The Problem with Rounding Your Shoulders
First, let’s explore why rounded shoulders are bad.
First principles tell us that that which is intrinsic and natural to our skeletal structure is ideal and optimal. Our natural state is not to rest in the rounded shoulder position. It is to have neutral shoulders, shoulders that sit in their sockets, neither externally nor internally rotated. Shoulders that simply are. Young kids tend to have these stable, neutral shoulder positions, mostly because they are closer to their natural state and less altered by the trappings and designs of modern society.
But let’s get more specific with the issues that emanate from rounded shoulders:
Promotes forward head tilt, which places a ton of stress on your neck and impairs your breathing and reduces your lung capacity.
Begins pulling the rest of your torso forward as well—hence the hunchback that’s so prevalent in people who are too young to have any business having it.
When shoulders are perpetually rounded, the supraspinatus tendon tends to get pinched against the boney bridge running from your clavicle to your shoulders, particularly if you’re lifting overhead or pressing.
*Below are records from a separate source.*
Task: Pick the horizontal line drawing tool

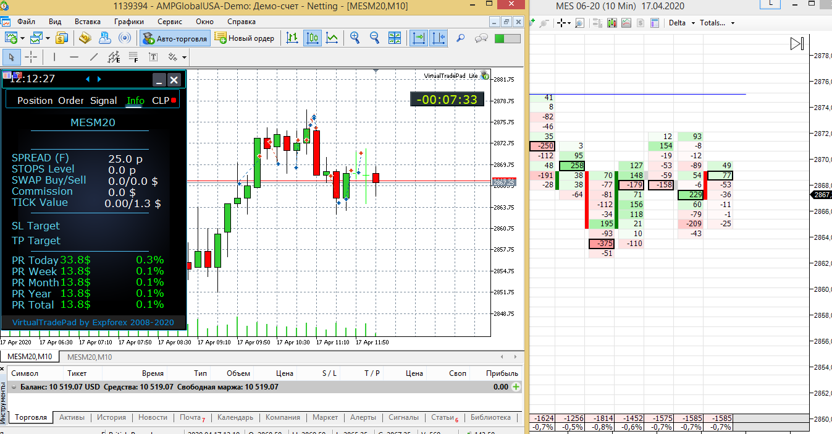Action: pos(74,57)
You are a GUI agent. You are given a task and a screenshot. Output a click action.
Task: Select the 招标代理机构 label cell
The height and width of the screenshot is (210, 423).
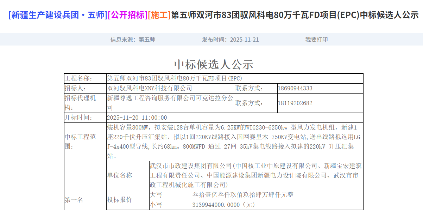pyautogui.click(x=80, y=103)

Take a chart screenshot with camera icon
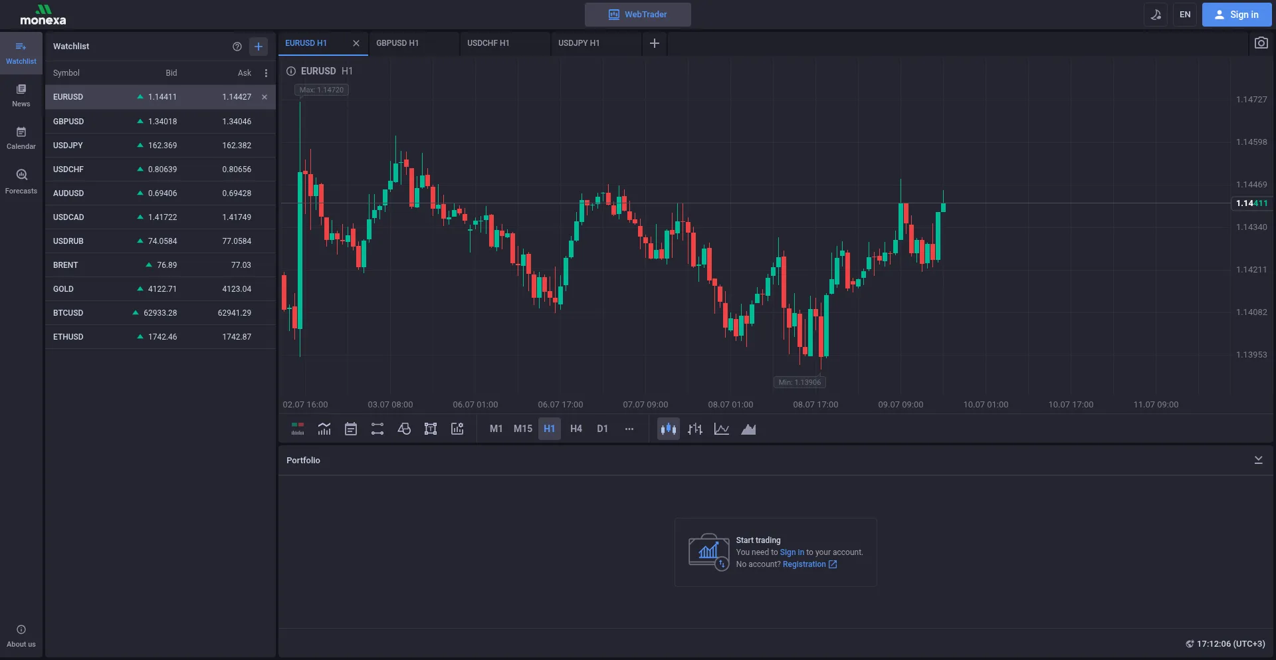[1261, 43]
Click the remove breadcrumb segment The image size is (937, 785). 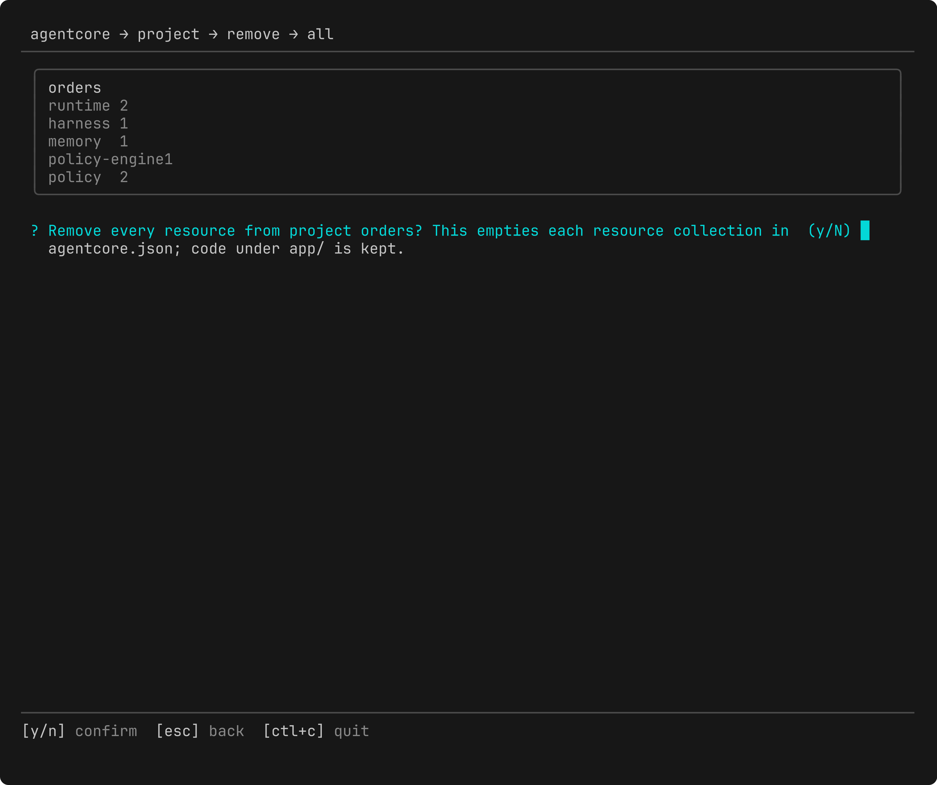click(253, 34)
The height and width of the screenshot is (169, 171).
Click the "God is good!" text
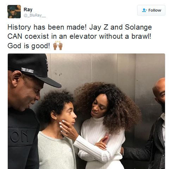(29, 46)
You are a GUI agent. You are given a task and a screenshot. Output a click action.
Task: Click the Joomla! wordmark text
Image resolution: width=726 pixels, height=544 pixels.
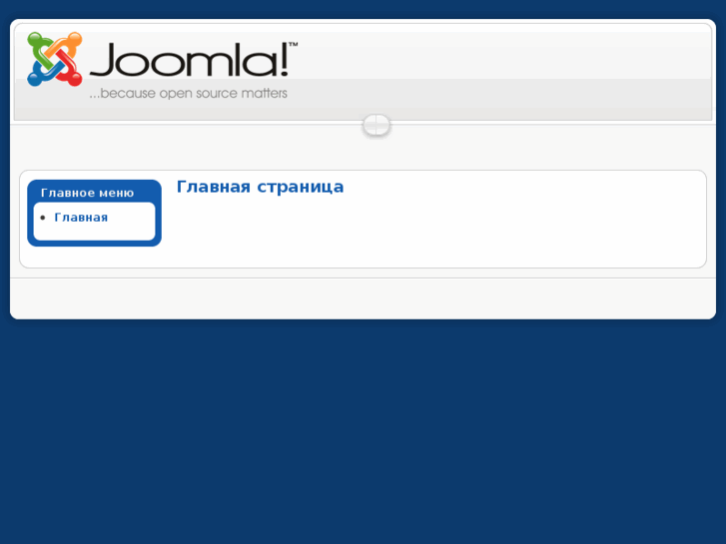point(190,59)
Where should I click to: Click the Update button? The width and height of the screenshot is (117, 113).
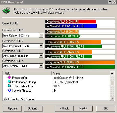pos(12,108)
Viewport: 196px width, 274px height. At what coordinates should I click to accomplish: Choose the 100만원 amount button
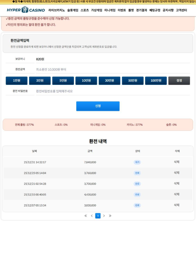tap(156, 81)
This can cause pain, wear and tear, and degeneration.
It’s unattractive. This might seem inconsequential but it’s an important signifier. Aesthetics in many respects represent utility, form, and function.
To get an exaggerated sense of what rounded shoulders are doing to your shoulder function, try fully protracting your shoulder blades (rolling your shoulders as far forward as possible by spreading your shoulder blades). Now, try lifting your arms directly over head, like you were performing an overhead press or setting up for a dead hang pullup. You can’t do it comfortably. Your shoulders are out of place. Do the opposite: retract and set your shoulder blades back, then lift your arms overhead. It should be a lot easier. That’s how shoulders are supposed to work.
What Causes Rounded Shoulders?
Excessive laptop and computer usage. . .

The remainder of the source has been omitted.